Beauty and aesthetics an iconic role in the Olympic festivals, tied in with abstinence. Athletes were always seen as interestingly beautiful. Beauty of flesh, beauty of ideas, beauty of philosophy. Greeks discovered nudity, part of the Greek aesthetic idea of beauty. As Plato said in the Republic, classical Greeks, unlike barbarians, were not ashamed to appear in the nude. It was held to improve performance and safety and adhered to the aesthetic dimensions .Exceptionally because of the leather throngs attached to the horses, chariot driver were allowed to be clothed .Only citizens were permitted to be naked and slaves were forbidden.
                                       

                                               Diadoumenos : Athlete tying a ribbon.


The ancient Olympics were rather different from the modern Games. There were fewer events, and only free men who spoke Greek could compete that aside, athletes from any country or city-state were allowed to participate and the Games were always held at Olympia rather than alternating to different locations as is the tradition .But in both ancient and modern Games, the victorious athletes are honored, and heralded so that future generations could appreciate their accomplishments.


Roman Emperor Theodosius’ decided to rid the now Christian Empire of what he deemed to be destabilising pagan rituals.He saw the  Olympics as a religious festival because the events were dedicated to the Gods of Ancient Greece, with Zeus the main focus,  purpose being to give thanks to the gods through a celebration of human ability, gifted to them by Zeus himself. It  was this  religion aspect that brought an end to the Ancient Olympics,because of  the  Theodosius’ determination to ban all such pagan festivals which he held to be undermining  Christian structures of authority.
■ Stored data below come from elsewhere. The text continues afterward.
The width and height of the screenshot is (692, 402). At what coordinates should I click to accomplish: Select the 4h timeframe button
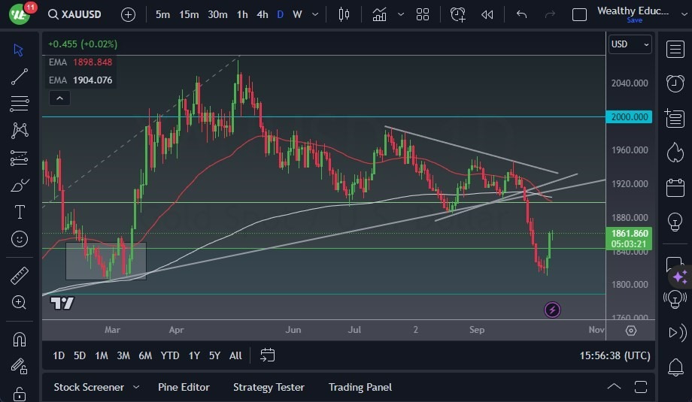[x=263, y=14]

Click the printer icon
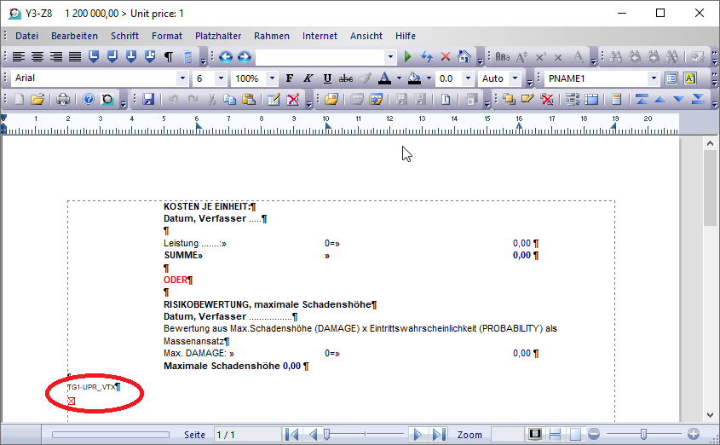coord(63,99)
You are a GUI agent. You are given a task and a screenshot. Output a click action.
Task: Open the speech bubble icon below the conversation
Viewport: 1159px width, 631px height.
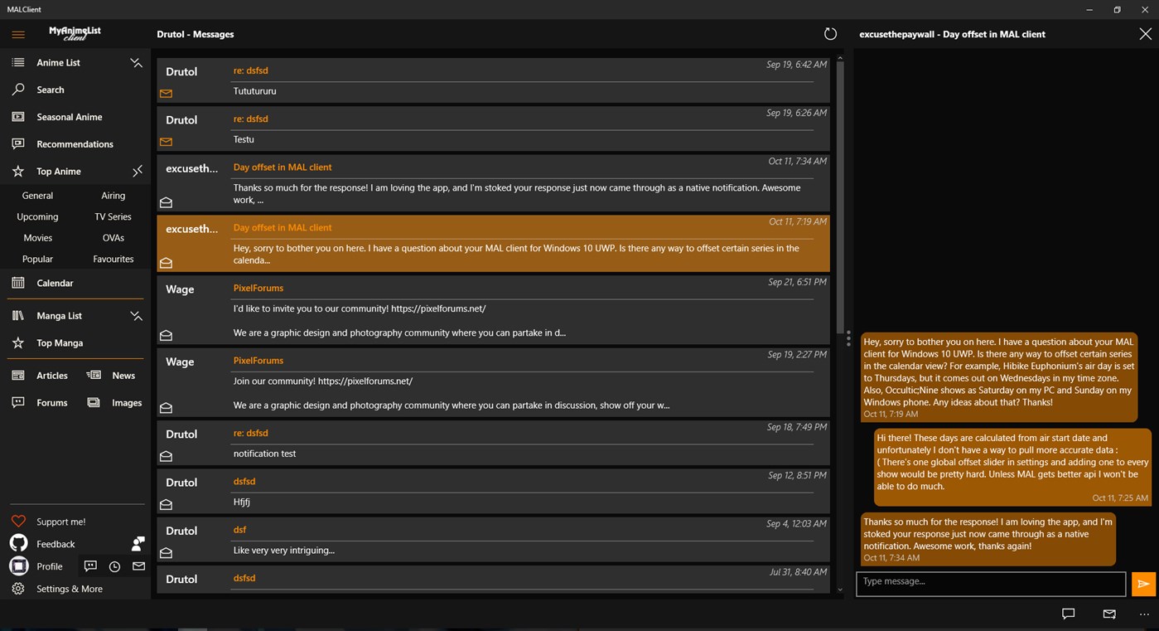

Though the ancient religious focus has not remained part of the Modern Olympics, the founding factors of the Ancient games are still present, indeed were the inspiration for the reformation of the Games in the 19th century. The ethos of peaceful co-existence in the form of the  truce, enacted throughout Ancient Greece  allowing representatives of the city-states to travel and compete in the games is also reflected. This coming together of people under the flag of peace, suspending conflict in order to celebrate together the achievements and abilities of mankind was the exact inspiration for  and remains the guiding principal of the Modern Olympic Games.